Tuesday, March 17, 2015

Learning Letter - "To Post, or Not to Post"

To Respond, or Not to Respond

                While this class was an incredible amount of work, I am stepping away from it with a sense of accomplishment.  In all of the years that I have gone to school, and those are many, this quarter has been the most intense and daunting ever.  Even when I did the original fifteen lessons (for the “composition” unit) they took so much out of me, mentally, that I almost started crying when I found out that it was all (almost) for naught.  I guess I am a stereotypical male in that I don’t (didn’t) read the directions before beginning.  I was just so excited to get going!  I have loved education for most of my life, were it Sunday School or teaching my own kids.  Being in any education class gives me a sense of excitement. 

                The assignments I worked on this quarter broadened my horizons.  From learning how to create a blog to learning eight other works of literature in one day, I feel more prepared for what is to come.  The blog was fun, because it is something that I always wanted to learn how to do.  The book talk was fun as well as well as enlightening, because it gave me the chance to talk about something that I have great appreciation for.

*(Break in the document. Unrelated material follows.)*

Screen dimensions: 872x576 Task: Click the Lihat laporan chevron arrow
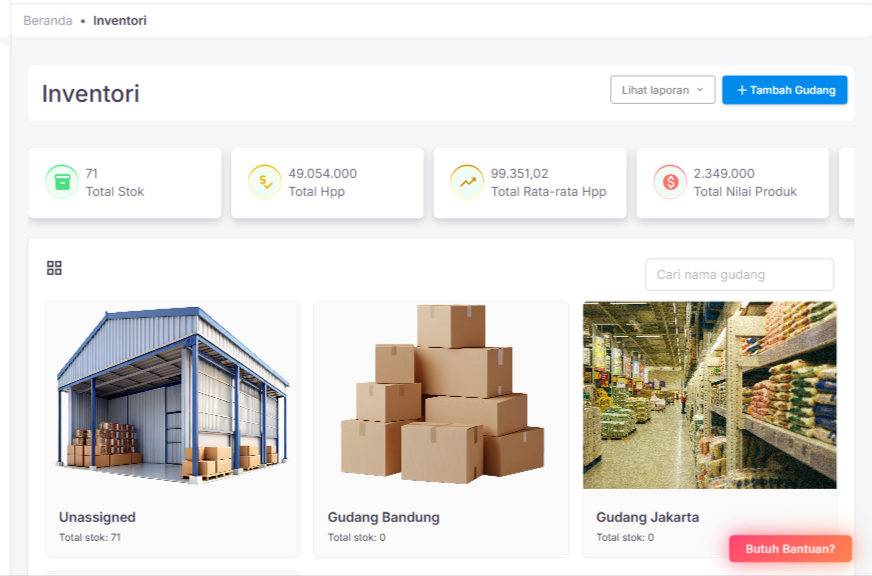click(700, 90)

                The literature mini-lesson went well, but not as well as I would have liked.  Again, I included something that I hold dear to my heart.  Comic books provided an escape for my life as a kid and young adult, and I was thrilled when I noticed similar storytelling styles in the Sherman Alexie text.  In my mind I envisioned me teaching a great lesson with the “students” ending the lesson with sloppy smiles on their faces.  They didn’t have to be singing halleluiah, but I wasn’t trying to count my chickens too early.  When I began to teach the lesson though, two things frustrated me: that the “students” weren’t accessing the information as well as I wanted them to, and that time was slipping away far too quickly!  I would love to, in the future, take some time to give this lesson the treatment it deserves—a full class time, while integrating some of the information and techniques that I observed from the other mini lessons.  The “negative” vs. “positive” space ideas were genius.  Also, this lesson does require some serious modeling!

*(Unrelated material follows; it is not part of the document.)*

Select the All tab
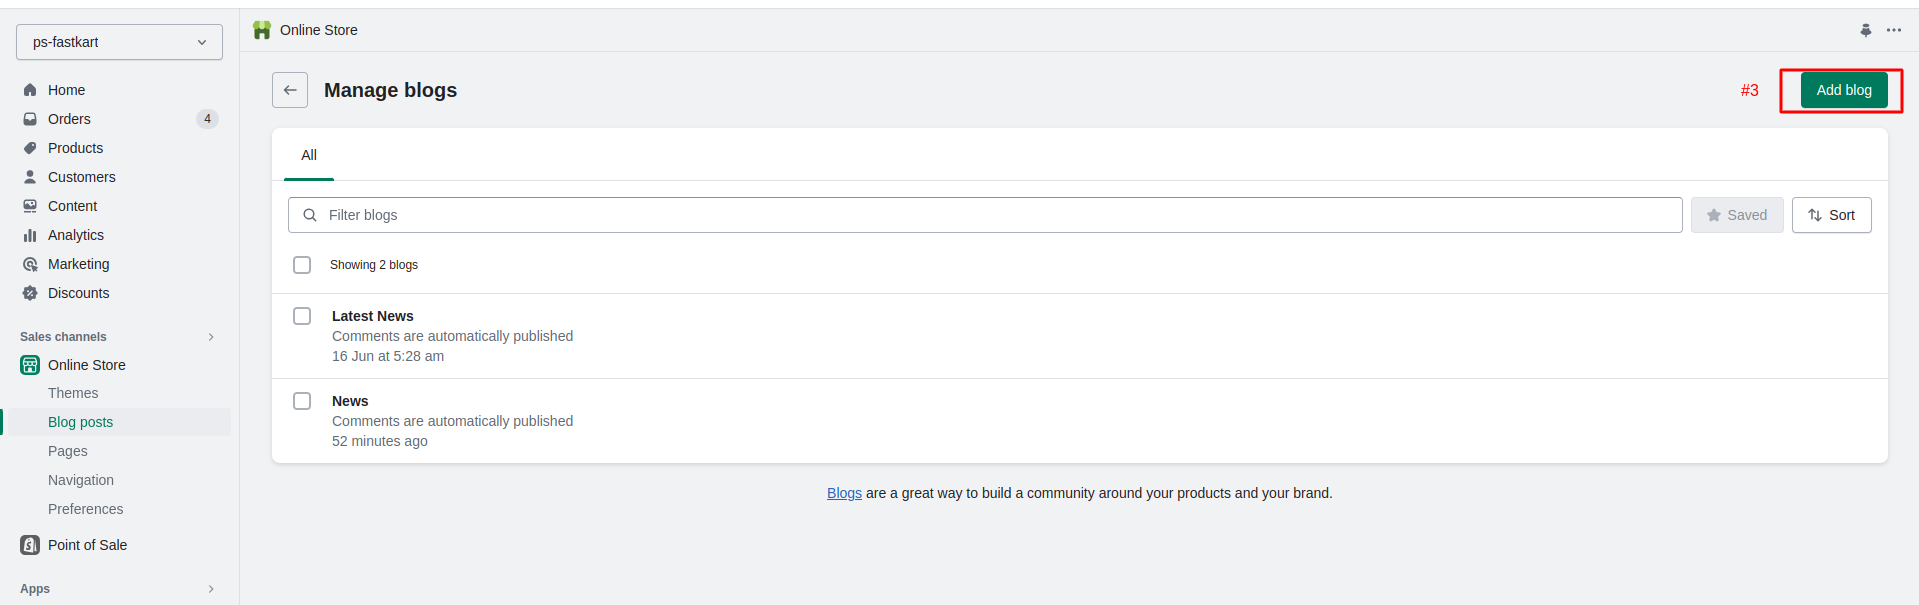1919x605 pixels. (309, 155)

                Now, the unit plan.  I was relieved when, in my placement classroom, I came across a binder on my mentor teacher’s desk titled, “Persuasive Writing.”  As I adapted it to my own fifteen lessons, I made an attempt to be honest; I didn’t “beg-borrow-steal” too much of it, I just used it mainly for inspiration.  Regardless, I learned a big lesson that day in the instructor’s office.  Besides to simply read the directions of any task, I learned to pick myself up from the dumps.  I had never put more into an assignment as I did that composition lesson.  His advice was sound though—don’t scrap all of it.  I made a new outline for the unit, and began again.  My family had to do without me for a few more days, but, in the end, I had a product that I am more proud of than the composition one.


                Even though this class was more work than any other one that I have taken before, it fits right into some of the other feelings I have been feeling over the weeks of this quarter.  In EDUC, someone asked if all of this was worth it, meaning all of the work.  It took me a few weeks to answer this question, and the realization wasn’t that the financial rewards would be enough.  What all of this work translates to is showing us, the perspective teachers, whether we really wanted to do this.  I can’t speak for everyone else, but I really, really do want to do this.